Reproduce verbatim every line of the listing below, from the line containing "Toggle the Enabled status for Admin user" down to the line containing "will tap(30, 108).", with both of those lines included.

• [STORED DATA]
▶
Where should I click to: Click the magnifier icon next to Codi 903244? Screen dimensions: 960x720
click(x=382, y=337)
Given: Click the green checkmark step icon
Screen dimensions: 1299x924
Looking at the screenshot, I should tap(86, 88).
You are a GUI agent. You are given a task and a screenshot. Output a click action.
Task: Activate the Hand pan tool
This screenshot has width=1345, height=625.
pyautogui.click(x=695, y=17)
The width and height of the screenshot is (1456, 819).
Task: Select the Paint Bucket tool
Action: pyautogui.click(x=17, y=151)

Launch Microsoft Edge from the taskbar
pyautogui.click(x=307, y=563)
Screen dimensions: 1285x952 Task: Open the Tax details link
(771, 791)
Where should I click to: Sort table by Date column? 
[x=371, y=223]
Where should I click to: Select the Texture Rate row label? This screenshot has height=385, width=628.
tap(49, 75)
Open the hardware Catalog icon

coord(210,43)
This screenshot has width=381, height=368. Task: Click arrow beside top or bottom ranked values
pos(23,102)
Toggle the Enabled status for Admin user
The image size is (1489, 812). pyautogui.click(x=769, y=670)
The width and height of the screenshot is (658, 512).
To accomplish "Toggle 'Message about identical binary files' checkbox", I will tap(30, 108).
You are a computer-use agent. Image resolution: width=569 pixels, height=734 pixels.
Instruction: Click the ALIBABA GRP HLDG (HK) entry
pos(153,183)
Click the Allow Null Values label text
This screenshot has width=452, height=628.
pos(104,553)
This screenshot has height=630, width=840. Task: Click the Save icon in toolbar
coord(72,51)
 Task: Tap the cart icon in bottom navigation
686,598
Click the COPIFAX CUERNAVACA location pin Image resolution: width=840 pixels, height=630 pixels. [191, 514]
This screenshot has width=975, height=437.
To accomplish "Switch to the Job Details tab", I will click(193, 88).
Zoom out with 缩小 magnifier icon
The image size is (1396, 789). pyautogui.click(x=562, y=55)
◀
• [FINAL RESULT]
Toggle the Enabled status for Admin user
The image size is (1489, 812). pyautogui.click(x=769, y=670)
The width and height of the screenshot is (658, 512).
To accomplish "Toggle 'Message about identical binary files' checkbox", I will tap(30, 108).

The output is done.